▶ Source text:
--- Start ---
RECENT READING: Do Anything by Warren Ellis

Warren Ellis takes a look at the history of comics using the metaphor of Jack Kirby’s Robot Head as the central metaphor and anchor for his free-associating path through the topic.

That doesn’t do the book justice, though. I don’t think any description ever will. Because one of the things that unifies Ellis’ disparate project tends to be his interesting in breaking down a form to its components and rebuilding it into something new.

Ten years, when this book was just a column on Bleeding Cool, he took that approach to a weekly essay on comics books. The days, you can see him deploy the same approach over on his website, courtesy of the way he’s thinking out loud about comic book publishing and developing his vision for a weekly newsletter in an ongoing web series.

I discovered this book by a circuitous route. I’d been a fan of Ellis for years, courtesy of his work on Transmetropolitan and his Authority comics for Image, and gradually followed him into fiction writing (go read Normal) and writing for screen (Go watch Castelvania on Netflix). Mostly, though, I became a fan of watching Ellis think out loud on his blog and in his newsletter, watching him interrogate ideas and chart his interests for readers who may be curious.
--- End ---
▶ Exercise task: Reproduce the review of Do Anything above word for word, in its entirety. Work from the review of Do Anything alone.

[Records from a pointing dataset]
--- Start ---
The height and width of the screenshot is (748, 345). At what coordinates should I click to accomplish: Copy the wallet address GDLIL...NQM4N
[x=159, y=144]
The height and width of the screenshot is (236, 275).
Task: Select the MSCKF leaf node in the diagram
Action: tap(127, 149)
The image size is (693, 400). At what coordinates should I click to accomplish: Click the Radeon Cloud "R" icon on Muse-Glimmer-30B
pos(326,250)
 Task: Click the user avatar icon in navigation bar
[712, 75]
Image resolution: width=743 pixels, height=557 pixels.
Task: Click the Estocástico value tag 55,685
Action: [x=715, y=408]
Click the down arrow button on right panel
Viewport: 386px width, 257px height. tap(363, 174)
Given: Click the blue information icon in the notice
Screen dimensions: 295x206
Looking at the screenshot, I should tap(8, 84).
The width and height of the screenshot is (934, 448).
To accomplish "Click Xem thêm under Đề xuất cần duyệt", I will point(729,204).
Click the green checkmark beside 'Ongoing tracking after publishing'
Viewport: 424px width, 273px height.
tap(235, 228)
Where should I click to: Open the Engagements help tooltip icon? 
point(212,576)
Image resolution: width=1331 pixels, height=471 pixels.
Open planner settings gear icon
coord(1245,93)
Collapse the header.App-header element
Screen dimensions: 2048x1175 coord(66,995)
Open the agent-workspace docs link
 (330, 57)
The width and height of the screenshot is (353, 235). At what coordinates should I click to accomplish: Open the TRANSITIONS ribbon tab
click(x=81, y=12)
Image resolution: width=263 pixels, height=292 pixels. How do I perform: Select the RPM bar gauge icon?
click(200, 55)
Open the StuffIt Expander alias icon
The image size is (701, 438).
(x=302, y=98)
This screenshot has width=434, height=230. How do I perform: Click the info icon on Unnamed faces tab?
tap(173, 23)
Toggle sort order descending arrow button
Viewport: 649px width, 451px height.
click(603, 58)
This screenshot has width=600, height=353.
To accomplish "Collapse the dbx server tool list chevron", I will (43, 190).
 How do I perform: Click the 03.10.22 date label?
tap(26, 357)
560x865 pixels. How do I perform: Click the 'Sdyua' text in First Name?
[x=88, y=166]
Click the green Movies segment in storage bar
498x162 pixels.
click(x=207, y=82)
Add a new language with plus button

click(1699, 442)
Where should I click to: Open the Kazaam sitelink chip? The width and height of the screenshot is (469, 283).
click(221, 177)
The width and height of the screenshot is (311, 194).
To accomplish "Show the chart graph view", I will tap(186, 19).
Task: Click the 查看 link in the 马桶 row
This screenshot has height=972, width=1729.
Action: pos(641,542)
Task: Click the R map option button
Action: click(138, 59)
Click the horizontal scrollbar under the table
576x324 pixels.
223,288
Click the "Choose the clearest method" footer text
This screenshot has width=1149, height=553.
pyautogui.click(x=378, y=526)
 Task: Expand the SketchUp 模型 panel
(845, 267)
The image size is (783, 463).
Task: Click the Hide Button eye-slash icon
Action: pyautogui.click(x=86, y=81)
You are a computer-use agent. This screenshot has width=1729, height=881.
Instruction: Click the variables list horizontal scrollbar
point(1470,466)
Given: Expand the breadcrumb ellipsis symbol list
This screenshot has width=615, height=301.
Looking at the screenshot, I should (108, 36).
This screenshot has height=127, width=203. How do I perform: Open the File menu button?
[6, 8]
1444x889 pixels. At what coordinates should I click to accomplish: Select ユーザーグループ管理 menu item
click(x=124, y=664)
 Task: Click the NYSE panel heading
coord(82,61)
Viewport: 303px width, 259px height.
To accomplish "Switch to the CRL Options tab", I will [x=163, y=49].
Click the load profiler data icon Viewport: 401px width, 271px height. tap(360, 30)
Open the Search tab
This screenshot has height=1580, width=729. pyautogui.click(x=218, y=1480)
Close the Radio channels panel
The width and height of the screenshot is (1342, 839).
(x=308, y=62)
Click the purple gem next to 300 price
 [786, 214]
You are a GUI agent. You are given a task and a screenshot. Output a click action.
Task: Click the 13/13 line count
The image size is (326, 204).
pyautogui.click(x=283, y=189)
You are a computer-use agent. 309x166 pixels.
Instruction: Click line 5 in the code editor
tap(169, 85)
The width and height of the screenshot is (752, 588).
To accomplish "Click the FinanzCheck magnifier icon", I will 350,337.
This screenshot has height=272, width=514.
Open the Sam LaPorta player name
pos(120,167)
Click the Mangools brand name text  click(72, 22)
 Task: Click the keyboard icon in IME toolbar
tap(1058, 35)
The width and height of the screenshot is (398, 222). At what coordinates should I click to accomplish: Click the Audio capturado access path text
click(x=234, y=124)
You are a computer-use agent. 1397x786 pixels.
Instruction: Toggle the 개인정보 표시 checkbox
--- End ---
▶ Final result:
RECENT READING: Do Anything by Warren Ellis

Warren Ellis takes a look at the history of comics using the metaphor of Jack Kirby’s Robot Head as the central metaphor and anchor for his free-associating path through the topic.

That doesn’t do the book justice, though. I don’t think any description ever will. Because one of the things that unifies Ellis’ disparate project tends to be his interesting in breaking down a form to its components and rebuilding it into something new.

Ten years, when this book was just a column on Bleeding Cool, he took that approach to a weekly essay on comics books. The days, you can see him deploy the same approach over on his website, courtesy of the way he’s thinking out loud about comic book publishing and developing his vision for a weekly newsletter in an ongoing web series.

I discovered this book by a circuitous route. I’d been a fan of Ellis for years, courtesy of his work on Transmetropolitan and his Authority comics for Image, and gradually followed him into fiction writing (go read Normal) and writing for screen (Go watch Castelvania on Netflix). Mostly, though, I became a fan of watching Ellis think out loud on his blog and in his newsletter, watching him interrogate ideas and chart his interests for readers who may be curious.